- [Excerpted data]
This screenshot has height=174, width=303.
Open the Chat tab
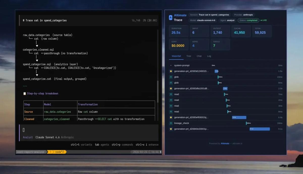click(x=199, y=56)
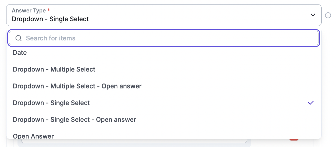
Task: Click empty space in the Date row
Action: (x=169, y=53)
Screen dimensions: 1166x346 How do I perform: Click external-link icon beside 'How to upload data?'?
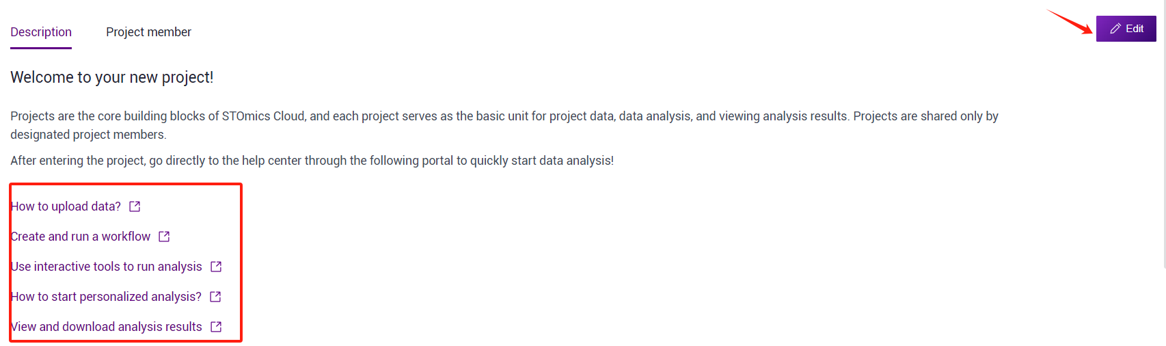(135, 207)
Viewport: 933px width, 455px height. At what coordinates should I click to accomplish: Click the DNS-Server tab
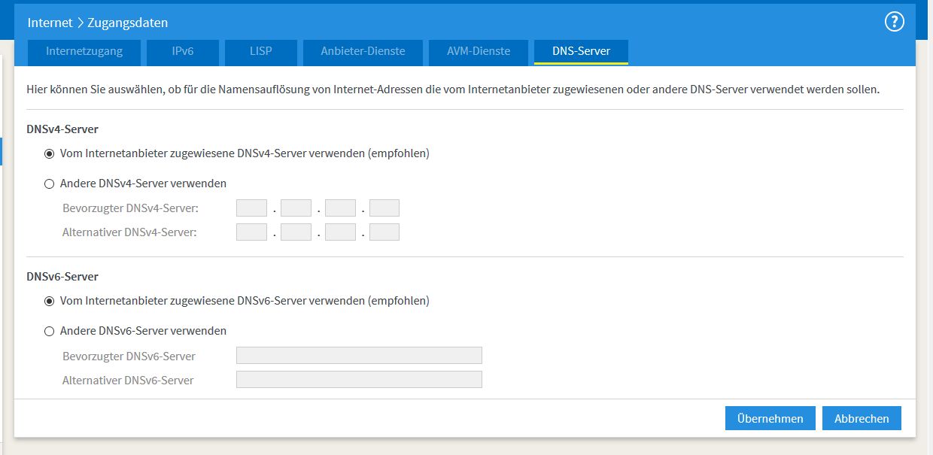pos(581,52)
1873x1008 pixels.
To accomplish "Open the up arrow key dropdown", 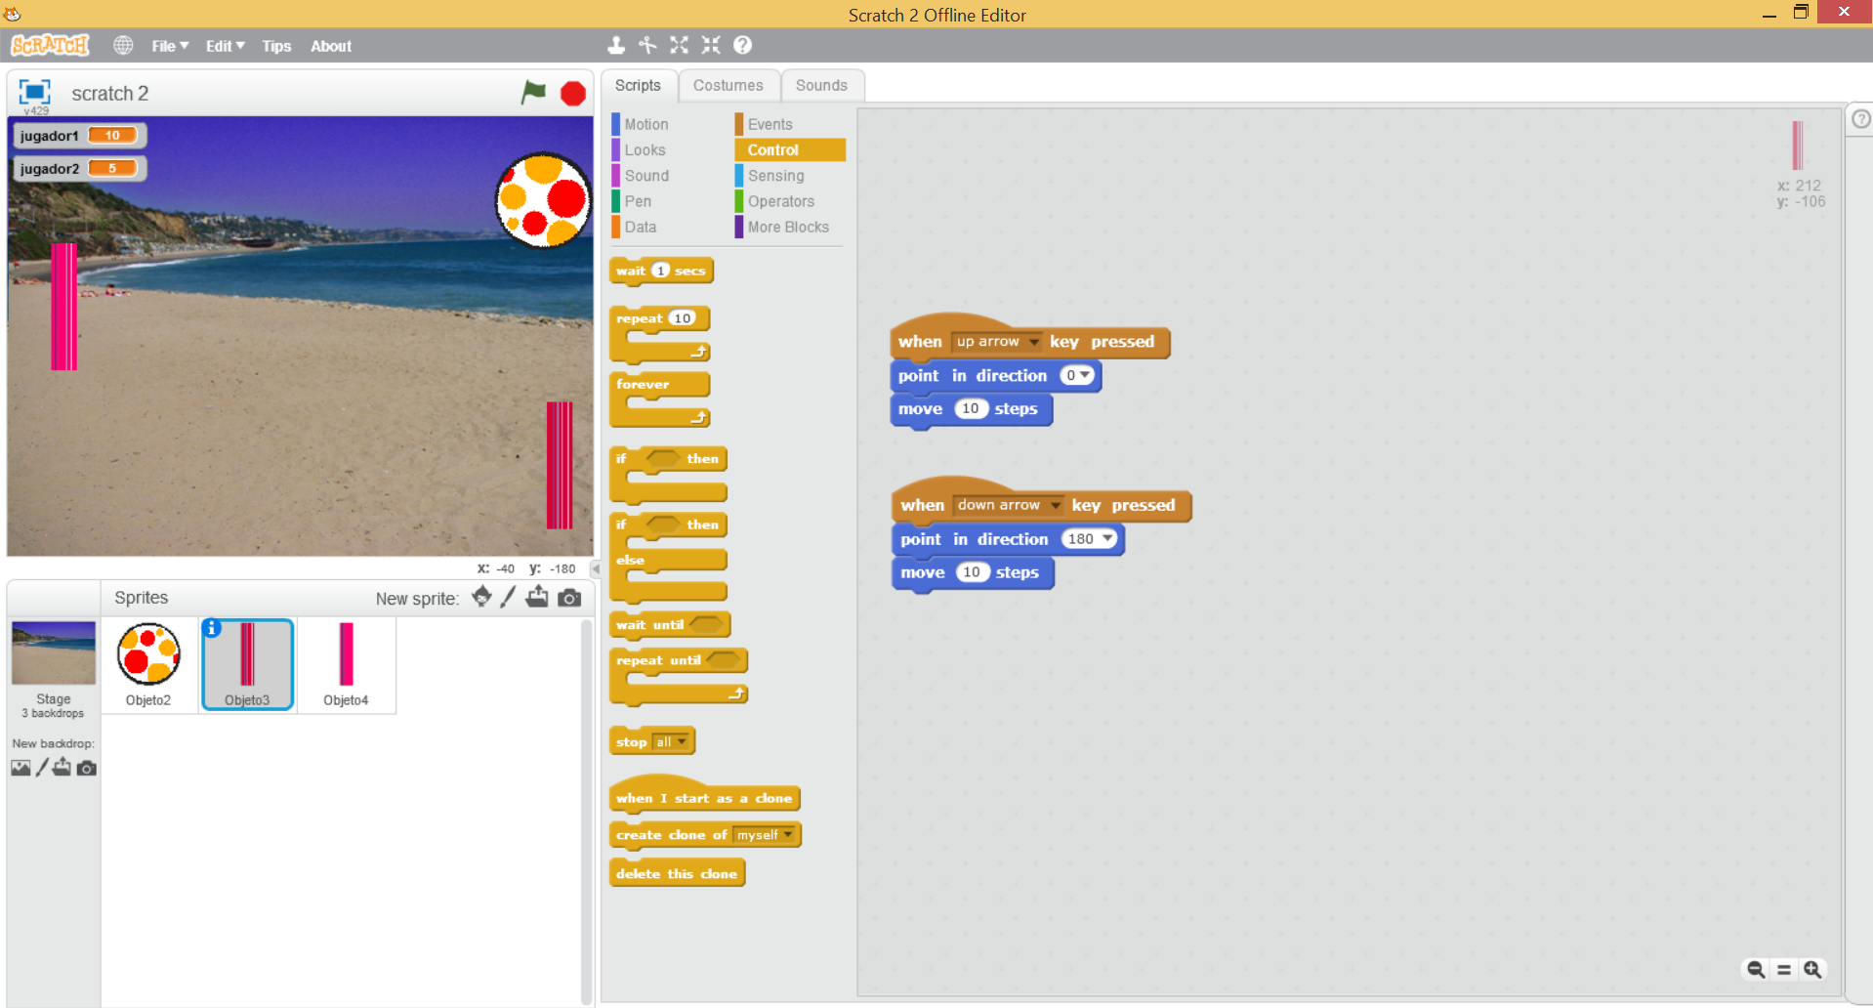I will click(x=1033, y=342).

- [Your instructions] Output the lines from the start of the records through the line that contains "pos(581,52)", both ends included, with every line reproduced exactly. Leave the pictures out of your answer.

- [Problem solution]
This screenshot has height=174, width=303.
Open the Chat tab
click(x=199, y=56)
Task: Click empty space in the Date row
Action: (x=169, y=53)
Screen dimensions: 1166x346 How do I perform: Click external-link icon beside 'How to upload data?'?
(135, 207)
Viewport: 933px width, 455px height. At what coordinates should I click to accomplish: Click the DNS-Server tab
pos(581,52)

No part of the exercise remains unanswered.